§ **Exercise prompt**
Filter the listing for lines containing "will".
· · · · ·
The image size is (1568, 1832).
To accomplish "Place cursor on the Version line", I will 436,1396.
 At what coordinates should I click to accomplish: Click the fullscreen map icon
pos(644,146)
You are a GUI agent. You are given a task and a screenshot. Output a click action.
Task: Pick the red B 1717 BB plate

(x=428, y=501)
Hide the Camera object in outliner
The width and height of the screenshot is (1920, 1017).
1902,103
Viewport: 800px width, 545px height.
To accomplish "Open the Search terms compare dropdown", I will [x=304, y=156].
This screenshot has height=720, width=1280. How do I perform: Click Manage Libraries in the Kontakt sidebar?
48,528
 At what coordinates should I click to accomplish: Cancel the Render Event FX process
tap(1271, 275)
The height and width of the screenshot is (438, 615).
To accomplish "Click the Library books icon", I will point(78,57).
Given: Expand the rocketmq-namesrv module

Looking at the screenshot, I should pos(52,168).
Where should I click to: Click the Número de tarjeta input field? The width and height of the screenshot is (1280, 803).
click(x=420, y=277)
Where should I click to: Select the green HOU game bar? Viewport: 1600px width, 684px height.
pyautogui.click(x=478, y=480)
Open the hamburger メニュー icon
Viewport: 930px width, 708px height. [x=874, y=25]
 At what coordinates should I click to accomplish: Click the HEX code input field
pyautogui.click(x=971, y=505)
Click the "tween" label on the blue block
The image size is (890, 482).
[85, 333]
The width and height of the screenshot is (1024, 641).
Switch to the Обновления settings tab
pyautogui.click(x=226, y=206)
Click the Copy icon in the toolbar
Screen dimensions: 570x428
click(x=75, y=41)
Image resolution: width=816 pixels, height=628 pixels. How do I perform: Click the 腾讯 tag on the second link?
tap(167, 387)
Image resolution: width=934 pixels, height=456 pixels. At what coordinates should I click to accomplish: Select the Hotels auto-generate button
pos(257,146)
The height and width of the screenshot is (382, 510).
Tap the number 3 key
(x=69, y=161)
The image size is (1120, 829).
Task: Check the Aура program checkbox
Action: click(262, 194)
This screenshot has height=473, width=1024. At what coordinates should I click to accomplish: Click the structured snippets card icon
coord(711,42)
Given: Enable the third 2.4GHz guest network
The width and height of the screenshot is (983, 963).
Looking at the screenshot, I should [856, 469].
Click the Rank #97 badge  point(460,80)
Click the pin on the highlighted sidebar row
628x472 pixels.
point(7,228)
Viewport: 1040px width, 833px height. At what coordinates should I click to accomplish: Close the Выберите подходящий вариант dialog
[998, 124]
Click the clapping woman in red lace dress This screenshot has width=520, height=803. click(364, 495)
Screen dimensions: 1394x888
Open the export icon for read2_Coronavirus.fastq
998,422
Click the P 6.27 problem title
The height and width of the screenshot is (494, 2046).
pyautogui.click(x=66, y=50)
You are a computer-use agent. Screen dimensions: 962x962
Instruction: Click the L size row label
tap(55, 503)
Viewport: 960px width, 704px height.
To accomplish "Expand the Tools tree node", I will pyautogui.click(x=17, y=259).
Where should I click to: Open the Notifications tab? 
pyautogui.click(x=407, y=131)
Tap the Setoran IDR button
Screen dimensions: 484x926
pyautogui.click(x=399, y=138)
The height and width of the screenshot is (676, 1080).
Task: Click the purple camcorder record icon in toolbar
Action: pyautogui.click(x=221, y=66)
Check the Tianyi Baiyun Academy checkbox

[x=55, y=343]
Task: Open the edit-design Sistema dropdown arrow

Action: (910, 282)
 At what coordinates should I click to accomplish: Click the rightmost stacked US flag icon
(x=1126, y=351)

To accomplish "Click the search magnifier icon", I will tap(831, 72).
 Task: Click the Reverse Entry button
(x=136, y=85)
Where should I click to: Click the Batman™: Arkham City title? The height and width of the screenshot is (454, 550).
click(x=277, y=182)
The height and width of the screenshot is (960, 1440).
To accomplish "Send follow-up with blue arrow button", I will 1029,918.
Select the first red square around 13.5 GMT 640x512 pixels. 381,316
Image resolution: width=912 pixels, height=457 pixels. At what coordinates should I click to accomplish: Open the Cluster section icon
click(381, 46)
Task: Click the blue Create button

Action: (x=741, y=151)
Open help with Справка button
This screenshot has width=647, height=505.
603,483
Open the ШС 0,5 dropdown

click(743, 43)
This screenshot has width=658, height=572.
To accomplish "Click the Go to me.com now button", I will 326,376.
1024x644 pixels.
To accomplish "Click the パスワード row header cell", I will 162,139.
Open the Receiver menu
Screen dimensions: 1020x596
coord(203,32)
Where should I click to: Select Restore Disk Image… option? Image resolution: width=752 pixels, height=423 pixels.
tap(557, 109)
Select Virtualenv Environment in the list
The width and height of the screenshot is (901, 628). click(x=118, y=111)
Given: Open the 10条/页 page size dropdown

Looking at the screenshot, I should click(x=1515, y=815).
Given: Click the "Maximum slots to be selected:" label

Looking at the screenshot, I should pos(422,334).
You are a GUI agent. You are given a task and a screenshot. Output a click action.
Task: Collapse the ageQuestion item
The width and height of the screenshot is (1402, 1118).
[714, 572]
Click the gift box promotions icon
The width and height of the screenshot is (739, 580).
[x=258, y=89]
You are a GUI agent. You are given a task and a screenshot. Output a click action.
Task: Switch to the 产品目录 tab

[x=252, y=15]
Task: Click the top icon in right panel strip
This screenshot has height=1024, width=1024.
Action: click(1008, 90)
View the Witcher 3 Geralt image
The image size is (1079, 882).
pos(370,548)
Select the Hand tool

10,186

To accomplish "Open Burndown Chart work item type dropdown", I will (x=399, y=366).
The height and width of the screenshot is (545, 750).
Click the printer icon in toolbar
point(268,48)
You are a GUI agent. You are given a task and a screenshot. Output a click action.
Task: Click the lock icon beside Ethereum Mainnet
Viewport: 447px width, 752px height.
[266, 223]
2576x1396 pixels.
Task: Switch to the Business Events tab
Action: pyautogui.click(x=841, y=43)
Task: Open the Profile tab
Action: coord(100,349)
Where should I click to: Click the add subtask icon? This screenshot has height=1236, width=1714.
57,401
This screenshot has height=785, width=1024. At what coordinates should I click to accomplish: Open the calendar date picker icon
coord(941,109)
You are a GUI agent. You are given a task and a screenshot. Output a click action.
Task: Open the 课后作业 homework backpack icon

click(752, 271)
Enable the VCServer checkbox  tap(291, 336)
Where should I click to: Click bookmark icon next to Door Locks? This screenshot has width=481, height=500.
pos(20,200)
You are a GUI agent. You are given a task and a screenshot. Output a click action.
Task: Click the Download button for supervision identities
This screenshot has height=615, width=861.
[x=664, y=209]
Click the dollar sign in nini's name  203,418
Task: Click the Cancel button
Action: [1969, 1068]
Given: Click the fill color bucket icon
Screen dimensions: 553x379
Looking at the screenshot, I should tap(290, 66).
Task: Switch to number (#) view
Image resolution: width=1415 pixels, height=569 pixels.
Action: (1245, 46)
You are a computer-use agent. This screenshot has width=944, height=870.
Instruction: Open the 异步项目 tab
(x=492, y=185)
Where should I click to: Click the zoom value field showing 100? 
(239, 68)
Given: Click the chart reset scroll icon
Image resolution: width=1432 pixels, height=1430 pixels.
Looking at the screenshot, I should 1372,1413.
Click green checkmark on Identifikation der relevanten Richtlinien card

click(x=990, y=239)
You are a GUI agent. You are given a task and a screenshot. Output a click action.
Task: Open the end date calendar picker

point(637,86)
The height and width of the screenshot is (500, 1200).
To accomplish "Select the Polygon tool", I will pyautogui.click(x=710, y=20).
· · · · ·
§ **Exercise solution**
To accomplish "Place cursor on the Version line", I will 436,1396.
To accomplish "Open the Search terms compare dropdown", I will [x=304, y=156].
To accomplish "Click the Library books icon", I will point(78,57).
To accomplish "Expand the Tools tree node", I will pyautogui.click(x=17, y=259).
To accomplish "Click the search magnifier icon", I will tap(831, 72).
To accomplish "Send follow-up with blue arrow button", I will 1029,918.
To accomplish "Click the Go to me.com now button", I will 326,376.
To accomplish "Click the パスワード row header cell", I will 162,139.
To accomplish "Open Burndown Chart work item type dropdown", I will (x=399, y=366).
To accomplish "Select the Polygon tool", I will pyautogui.click(x=710, y=20).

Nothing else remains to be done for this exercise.